Dietrich von Deppenau hat 1235 die von ihm errichtete Kirche auf seinem Herrenhof dem Godehardkloster in Hildesheim übertragen (s.u.).

Die Brüder Dietrich und Curd von Lenthe erwarben 1590 das Grundeigentum der Witwe eines Tile von Barner, zu dem Grundbesitz in Groß- und Klein Giesen gehörte. Nachfahren (?) der von Lenthe
Wappen Klein Giesen
 wohnen heute in Heinde (Bad  Salzdetfurth).

 

Katharina Schrader hat 1997 die Geschichte der Bauernhöfe in Groß und Klein Giesen aufgeschrieben  („Die Bauern von Giesen“).

Der Herrenhof des Dietrich von Depenau in Groß Giesen (mit der Dorfkirche) ist heute der Hof von Heinrich Engelke hinter der Kirche.

Ein Bauernhof der von Lenthe bestand auf dem heutigen Hof von Lorenz Engelke in der Breiten Straße in Groß Giesen.

Ein Hof der Grundherrschaft von Nübel war der heutige Hof Heinrich Schrader in der Breiten Straße in Groß Giesen.

Der heutige Hof von Alois Beike in der Südstraße in Klein Giesen gehörte zu der Grundherrschaft des Etelgerus von Gesim. Er überließ (schenkte? verkaufte?) den Hof dem Michaeliskloster in Hildesheim, das ihn „vermeierte“ (verpachtete).

 

Zu meiner Zeit gab es nur noch einen Adligen in Giesen. Ein Arthur von Morgenstern hatte eine Bäckerei mit einem Eissalon (1950er Jahre) an der Hauptstraße in Klein Giesen (heute Rathausstraße). Ob er ansässig oder zugezogen war, weiß ich nicht.

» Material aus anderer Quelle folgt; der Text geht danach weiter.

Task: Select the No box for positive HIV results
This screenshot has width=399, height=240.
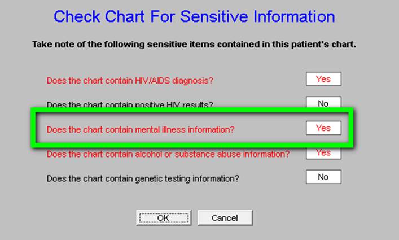Action: click(x=323, y=102)
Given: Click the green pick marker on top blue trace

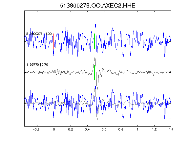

Die Abhängigkeit der Bauern von der Gutsherrschaft wurde im 19. Jahrhundert aufgehoben. Im Königreich Hannover und damit auch für die Groß und Klein Giesener Bauern wurden die Grundlasten (Abgaben und Frondienste) der Bauern durch die Ackerreformgesetze 1831/1833 und 1842 abgeschafft. 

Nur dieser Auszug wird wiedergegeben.